Congratulations to Reiner Ng Wei Jie on his B.Soc.Sci. (highest distinction) and M.Soc.Sci. degrees! For his thesis research titled, "When objective ambivalence leads to subjective ambivalence for health behaviors: An affect-cognition matching perspective", he examined the effects of message matching on subjective ambivalence. His research demonstrated that the simultaneous existence of positive and negative reactions are more likely to manifest as the subjective experience of ambivalence, when people receive a message that matches the affective-cognitive orientation of a topic. Moreover, this occurs especially among people for whom the message is counter-attitudinal. This work is important in identifying novel antecedents to subjective ambivalence, which has been shown to have adaptive social functions and has implications for the ability of attitudes to predict behavior. We congratulate Reiner on accomplishing this interesting research that advances our understanding of ambivalence!
Congratulations to Rachel Sng Wei Yi on Her Offer of Admission to the Concurrent Degree Programme [B.Soc.Sci. (Hons) and M.Soc.Sci.]
Congratulations to Rachel Sng Wei Yi on her offer of admission to the Concurrent Degree Programme [B.Soc.Sci. (Hons) and M.Soc.Sci.]! Rachel has already completed an Independent Study Module in our lab, and has been assisting with various research projects for the past two semesters. For her thesis, she will conduct research on intergroup. Welcome to the lab, Rachel!
Congratulations to Wang Binhui on Her Poster Submission to the Association for Psychological Science (APS) Virtual Conference 2021!
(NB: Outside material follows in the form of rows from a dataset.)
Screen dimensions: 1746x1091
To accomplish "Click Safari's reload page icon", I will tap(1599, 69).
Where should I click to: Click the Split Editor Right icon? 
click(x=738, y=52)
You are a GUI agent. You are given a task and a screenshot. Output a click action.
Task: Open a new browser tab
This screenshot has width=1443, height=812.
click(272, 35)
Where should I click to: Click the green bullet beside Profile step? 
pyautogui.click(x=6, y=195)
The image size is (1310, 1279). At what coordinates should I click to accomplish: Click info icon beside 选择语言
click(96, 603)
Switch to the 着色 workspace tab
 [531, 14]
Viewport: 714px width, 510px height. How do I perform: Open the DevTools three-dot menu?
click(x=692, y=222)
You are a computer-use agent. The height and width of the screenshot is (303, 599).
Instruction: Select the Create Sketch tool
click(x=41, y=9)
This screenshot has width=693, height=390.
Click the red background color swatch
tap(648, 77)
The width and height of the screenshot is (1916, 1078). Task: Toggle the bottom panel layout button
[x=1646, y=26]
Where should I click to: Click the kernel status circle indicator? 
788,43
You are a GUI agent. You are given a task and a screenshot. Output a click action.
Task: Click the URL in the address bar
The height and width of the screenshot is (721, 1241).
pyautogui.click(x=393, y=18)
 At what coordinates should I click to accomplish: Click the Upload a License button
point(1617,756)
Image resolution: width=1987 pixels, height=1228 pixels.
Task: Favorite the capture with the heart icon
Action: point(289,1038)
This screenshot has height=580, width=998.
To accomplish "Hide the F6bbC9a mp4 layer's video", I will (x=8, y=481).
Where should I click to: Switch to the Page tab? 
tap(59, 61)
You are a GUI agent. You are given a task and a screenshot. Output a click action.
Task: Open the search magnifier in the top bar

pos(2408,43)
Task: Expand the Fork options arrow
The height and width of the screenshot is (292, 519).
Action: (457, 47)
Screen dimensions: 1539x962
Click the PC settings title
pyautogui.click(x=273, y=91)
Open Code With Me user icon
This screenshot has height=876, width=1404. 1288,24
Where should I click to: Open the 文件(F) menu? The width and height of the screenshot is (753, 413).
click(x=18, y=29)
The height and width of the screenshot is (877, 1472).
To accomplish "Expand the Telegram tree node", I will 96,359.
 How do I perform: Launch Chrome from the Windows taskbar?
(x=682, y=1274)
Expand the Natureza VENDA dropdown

Congratulations to Wang Binhui on the acceptance of her poster submission to the upcoming Association for Psychological Science (APS) Virtual Conference in May 2021! Her poster is entitled “Disadvantaged group relations: Enhanced or backfired depending on the membership of the source highlighting shared experience of discrimination.” This research demonstrated that although heterosexual females were more positive toward gay men and lesbian women when the shared experience of discrimination was made salient than not, the positive impact of such salience only occurred when the source was a heterosexual male and not a heterosexual female. This work highlights the role of source group membership in increasing receptivity to information about shared discrimination, and has implications for our understanding of solidarity between groups. We look forward to her sharing this interesting work in the upcoming APS conference!